Hot flushes…night sweats….weight fluctuation…These are the more well known symptoms associated with the menopause. Did you know there are more than 30 different symptoms that affect women as they experience this phase of their lives? Some of these are well known but others are less talked about. Many women may not know that issues they experience are related to the menopause or “the change” as it has come to be commonly known.
Fall in hormone levels
Changes in the female body are caused by ovaries producing less of the female sex hormones oestrogen and progesterone. These hormones are involved in bodily processes that control appetite, sex drive, mood, bone strength and even heart health. The fall in oestrogen leads to monthly periods becoming irregular and eggs no longer being produced every month. Many women experience mood swings, headaches, decreased libido, hot sweats and disturbed sleep. Joint pain, digestive problems, gum problems, itchy skin, dizzy spells, allergies, anxiety and depression are less well known symptoms. The list goes on and many women may not know that they are experiencing symptoms related to the menopause, or how to live well throughout this phase of life.
The three phases
Menopause is a natural part of ageing that begins most frequently in the late 40s and early 50s but can start around the age of 40. The time of onset is largely down to genetics but lifestyle can also influence the timing. A healthy lifestyle with lots of regular exercise, a nutritious diet and lack of smoking can delay the onset by one to three years. There are three phases;
- perimenopause when the body begins the transition and periods become irregular,
- menopause which is indicated by 12 months without a period,
- postmenopause which is two to three years after the menopause when symptoms begin to subside.
These timings are only guidelines and for some the whole transition can take up to eight years.
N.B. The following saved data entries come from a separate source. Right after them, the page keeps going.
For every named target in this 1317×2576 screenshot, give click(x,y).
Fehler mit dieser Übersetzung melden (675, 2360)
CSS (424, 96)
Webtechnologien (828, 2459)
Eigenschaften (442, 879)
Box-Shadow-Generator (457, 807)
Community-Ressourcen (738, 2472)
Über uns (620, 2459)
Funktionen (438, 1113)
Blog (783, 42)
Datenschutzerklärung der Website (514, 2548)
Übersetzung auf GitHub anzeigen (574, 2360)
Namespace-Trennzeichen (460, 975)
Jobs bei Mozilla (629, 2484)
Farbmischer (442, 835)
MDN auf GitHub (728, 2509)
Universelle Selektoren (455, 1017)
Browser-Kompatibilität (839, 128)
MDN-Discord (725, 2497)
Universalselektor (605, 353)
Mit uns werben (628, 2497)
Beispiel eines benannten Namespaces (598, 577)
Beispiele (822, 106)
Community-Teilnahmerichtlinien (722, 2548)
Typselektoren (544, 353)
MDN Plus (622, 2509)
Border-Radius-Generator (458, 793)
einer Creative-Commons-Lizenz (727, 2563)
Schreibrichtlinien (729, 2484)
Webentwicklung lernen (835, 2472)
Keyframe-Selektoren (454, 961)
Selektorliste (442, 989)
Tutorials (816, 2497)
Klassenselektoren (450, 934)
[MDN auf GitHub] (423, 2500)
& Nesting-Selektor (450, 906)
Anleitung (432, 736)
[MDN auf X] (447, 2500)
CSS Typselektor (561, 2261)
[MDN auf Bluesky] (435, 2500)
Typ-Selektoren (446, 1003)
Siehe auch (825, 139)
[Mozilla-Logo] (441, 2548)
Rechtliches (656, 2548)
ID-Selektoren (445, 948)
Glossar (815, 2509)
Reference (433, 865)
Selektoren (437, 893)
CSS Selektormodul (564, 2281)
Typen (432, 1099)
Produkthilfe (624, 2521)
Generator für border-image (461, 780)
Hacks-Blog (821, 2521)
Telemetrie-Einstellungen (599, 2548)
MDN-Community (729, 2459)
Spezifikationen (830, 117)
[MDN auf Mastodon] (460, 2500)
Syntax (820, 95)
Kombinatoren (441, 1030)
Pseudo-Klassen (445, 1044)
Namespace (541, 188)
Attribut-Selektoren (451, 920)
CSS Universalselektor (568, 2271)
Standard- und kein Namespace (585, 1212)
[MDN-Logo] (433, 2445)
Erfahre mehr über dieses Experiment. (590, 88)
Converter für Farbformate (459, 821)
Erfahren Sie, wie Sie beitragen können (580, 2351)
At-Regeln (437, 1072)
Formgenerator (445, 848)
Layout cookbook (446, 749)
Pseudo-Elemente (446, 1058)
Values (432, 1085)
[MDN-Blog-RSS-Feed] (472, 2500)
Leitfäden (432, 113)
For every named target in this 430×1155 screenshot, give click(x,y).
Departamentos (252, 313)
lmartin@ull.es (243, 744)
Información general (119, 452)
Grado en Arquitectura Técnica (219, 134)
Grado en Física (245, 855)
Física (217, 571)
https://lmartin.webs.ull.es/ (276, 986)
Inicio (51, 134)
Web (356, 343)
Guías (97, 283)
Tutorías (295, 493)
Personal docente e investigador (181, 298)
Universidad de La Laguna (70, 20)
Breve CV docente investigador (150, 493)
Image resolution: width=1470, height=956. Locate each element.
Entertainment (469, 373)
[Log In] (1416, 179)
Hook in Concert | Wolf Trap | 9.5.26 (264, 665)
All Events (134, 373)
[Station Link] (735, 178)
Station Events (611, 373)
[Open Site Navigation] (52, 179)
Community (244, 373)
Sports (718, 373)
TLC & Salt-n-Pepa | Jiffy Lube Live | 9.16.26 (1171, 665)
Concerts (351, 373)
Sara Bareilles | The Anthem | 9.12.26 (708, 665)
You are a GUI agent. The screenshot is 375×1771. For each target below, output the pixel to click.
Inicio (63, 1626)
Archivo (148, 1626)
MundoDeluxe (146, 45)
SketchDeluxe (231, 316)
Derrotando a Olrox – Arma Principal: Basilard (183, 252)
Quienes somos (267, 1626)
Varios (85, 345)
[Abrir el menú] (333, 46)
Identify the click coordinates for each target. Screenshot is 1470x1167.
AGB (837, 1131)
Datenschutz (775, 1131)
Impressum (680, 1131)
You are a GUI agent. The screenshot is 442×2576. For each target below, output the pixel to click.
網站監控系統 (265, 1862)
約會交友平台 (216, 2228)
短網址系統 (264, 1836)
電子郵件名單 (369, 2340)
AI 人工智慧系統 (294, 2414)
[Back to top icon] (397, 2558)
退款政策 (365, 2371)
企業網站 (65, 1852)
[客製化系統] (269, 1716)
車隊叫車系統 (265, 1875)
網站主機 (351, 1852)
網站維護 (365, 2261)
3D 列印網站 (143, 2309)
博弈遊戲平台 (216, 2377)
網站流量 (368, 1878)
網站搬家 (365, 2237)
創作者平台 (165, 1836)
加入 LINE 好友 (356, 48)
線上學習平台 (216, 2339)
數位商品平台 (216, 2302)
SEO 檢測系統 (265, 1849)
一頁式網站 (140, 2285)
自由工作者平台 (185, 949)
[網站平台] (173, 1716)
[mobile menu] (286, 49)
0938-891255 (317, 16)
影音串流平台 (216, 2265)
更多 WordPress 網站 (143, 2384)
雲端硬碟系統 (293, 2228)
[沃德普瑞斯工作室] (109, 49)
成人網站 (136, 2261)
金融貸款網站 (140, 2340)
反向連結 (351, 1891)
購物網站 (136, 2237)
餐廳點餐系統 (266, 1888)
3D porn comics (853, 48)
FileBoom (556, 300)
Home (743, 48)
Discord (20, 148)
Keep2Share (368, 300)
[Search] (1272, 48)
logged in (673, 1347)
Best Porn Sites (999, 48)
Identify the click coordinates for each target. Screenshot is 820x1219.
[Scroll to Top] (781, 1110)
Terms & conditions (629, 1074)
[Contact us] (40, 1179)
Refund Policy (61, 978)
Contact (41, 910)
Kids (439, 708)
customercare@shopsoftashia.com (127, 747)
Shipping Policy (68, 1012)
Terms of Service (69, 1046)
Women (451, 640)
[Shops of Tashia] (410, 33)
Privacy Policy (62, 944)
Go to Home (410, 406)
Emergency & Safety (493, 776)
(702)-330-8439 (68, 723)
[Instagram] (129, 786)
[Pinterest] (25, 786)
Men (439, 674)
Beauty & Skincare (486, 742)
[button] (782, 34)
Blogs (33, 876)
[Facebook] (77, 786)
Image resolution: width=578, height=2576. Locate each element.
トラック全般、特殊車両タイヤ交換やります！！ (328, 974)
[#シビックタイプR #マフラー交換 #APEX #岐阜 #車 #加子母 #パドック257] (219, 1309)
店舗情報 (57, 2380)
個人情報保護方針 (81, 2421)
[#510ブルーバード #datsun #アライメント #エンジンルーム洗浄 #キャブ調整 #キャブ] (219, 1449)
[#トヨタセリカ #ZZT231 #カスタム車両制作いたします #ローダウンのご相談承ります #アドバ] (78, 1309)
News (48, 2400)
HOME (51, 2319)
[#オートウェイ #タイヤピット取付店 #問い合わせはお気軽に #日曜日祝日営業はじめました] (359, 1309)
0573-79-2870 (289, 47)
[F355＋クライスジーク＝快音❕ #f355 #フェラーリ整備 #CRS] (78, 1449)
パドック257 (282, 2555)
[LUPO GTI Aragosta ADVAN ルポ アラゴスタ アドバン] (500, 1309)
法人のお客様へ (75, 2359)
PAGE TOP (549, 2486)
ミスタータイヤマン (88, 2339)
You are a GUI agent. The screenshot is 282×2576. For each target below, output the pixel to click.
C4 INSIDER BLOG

Bear in mind that after one year of no periods, bleeding is not normal so make sure you tell your GP if this occurs.
Many women may approach this stage of their lives with trepidation. Not knowing what to expect, how it will affect them, or what they can do about it. Mentally, it can be a huge barrier to overcome as menstruation becomes a thing of the past and reproductive years cease to exist. The menopause is different for each individual. However, good nutrition, regular exercise and a generally healthy lifestyle have been known to lessen the symptoms experienced.
A good starting point is to kick any old unhealthy habits such as smoking, drinking too much alcohol and caffeine. These lifestyle changes, along with eating lots of fruit, vegetables, wholegrains, fish, dairy products and taking regular exercise can help to manage symptoms and boost health.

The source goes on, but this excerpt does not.